There were seven Moody's-rated municipal defaults in 2013, which brings the total number of defaults since the recession began in early 2008 to 30. Defaults have averaged 5.0 per year since the recession started, which is higher than the average of 1.3 defaults per year from 1970 to 2007, Moody's said in the report, its annual review of municipal defaults.
Still, the rate of defaults within one year is very low, at an average of 0.03% for the last five years. For the 1970-2007 period, the comparable average rate was 0.01%, Moody's said.
Three of the 2013 Moody's rated municipal defaults were from the city of Detroit: its unlimited-tax and limited-tax general obligation debt and certificates of participation. The Detroit Academy of Arts & Sciences charter school, which is located in the motor city but otherwise is unrelated to its bankruptcy, also defaulted, as well as the Pontiac City School District in Michigan, which became the first ever default of a Moody's rated school district. Other defaults were in Jefferson County, Alabama, and the West Penn Allegheny Health System in Pennsylvania.

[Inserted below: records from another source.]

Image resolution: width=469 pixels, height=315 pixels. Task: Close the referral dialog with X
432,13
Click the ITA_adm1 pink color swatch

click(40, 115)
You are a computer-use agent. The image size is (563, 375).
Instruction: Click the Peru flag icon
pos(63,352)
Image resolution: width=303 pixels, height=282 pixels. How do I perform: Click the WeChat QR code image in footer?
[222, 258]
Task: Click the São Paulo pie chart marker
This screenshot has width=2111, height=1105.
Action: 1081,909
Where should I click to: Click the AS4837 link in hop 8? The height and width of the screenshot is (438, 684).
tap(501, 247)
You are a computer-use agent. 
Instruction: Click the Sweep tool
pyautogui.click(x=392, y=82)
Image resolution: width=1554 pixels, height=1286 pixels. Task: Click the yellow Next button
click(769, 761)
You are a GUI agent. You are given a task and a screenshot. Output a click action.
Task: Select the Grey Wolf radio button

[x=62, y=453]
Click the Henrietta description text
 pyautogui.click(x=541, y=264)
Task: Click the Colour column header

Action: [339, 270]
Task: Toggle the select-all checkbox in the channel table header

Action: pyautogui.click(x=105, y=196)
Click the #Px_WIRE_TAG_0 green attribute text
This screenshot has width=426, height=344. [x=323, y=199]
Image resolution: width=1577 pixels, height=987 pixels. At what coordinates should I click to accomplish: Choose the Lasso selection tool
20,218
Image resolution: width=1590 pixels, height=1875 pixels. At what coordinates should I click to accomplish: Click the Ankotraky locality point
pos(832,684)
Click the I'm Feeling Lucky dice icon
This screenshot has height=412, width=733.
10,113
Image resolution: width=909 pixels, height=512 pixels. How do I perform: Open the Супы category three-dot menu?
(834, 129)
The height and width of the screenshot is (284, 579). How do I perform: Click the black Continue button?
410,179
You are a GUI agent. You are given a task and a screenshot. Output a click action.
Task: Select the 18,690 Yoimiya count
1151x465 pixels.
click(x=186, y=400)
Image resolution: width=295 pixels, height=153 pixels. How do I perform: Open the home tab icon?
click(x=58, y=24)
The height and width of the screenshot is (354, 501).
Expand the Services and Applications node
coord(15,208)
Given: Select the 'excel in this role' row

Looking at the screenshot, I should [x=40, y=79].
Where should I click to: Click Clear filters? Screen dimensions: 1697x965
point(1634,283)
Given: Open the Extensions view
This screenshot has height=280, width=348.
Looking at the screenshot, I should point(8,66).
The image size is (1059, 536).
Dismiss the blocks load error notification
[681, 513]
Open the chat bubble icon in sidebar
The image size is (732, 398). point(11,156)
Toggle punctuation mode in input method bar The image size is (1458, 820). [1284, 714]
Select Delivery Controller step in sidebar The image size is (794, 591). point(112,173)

"The Detroit bankruptcy, by virtue of its scale and the range of credit and related legal issues it poses, is shaping up as a major watershed event, and the evolving bankruptcy cases in Stockton and elsewhere in California also will establish industry benchmarks for 'service insolvency' where governments are forced to choose between essential services and honoring debt and other long-term obligations," the report said.
While 65% of Moody's-rated municipal defaults since 1970 have been in the health care and multi-family housing sectors, general government defaults and bankruptcies have been on the rise in recent years.
Moody's expects that there will continue to be few municipal defaults, noting that the outlook for the local government sector was revised to stable from negative in 2013. General governments have been stabilizing despite revenue and spending pressures and sluggish economic recovery. However, some local governments may be further constrained by rising pension costs, the rating agency said.
Several trends that Moody's identified last year appear to be holding true for 2014, Moody's said.
One is that stress for local governments is subsiding but pressures, such as those from pensions and other post-employment benefits, remain.
Another theme is that rating changes will often occur in clusters, since groups of related governmental credits are broadly correlated due to financial, economic and functional links. This theme has been evident in southeastern Michigan, the rating agency said.
Additionally, recoveries from general government defaults, or how much money bondholders are getting back on defaulted bonds, is trending lower. Recoveries may vary widely across creditors with the same type of security for their bonds, Moody's said.
The rating agency also said the outcome of municipal default and bankruptcy is unpredictable. Anne Van Praagh, Moody's managing director and chief credit officer for public finance, said that the rating agency will be looking closely at how debt is treated compared to pensions and how different types of debt stack up with each other as municipalities exit bankruptcy.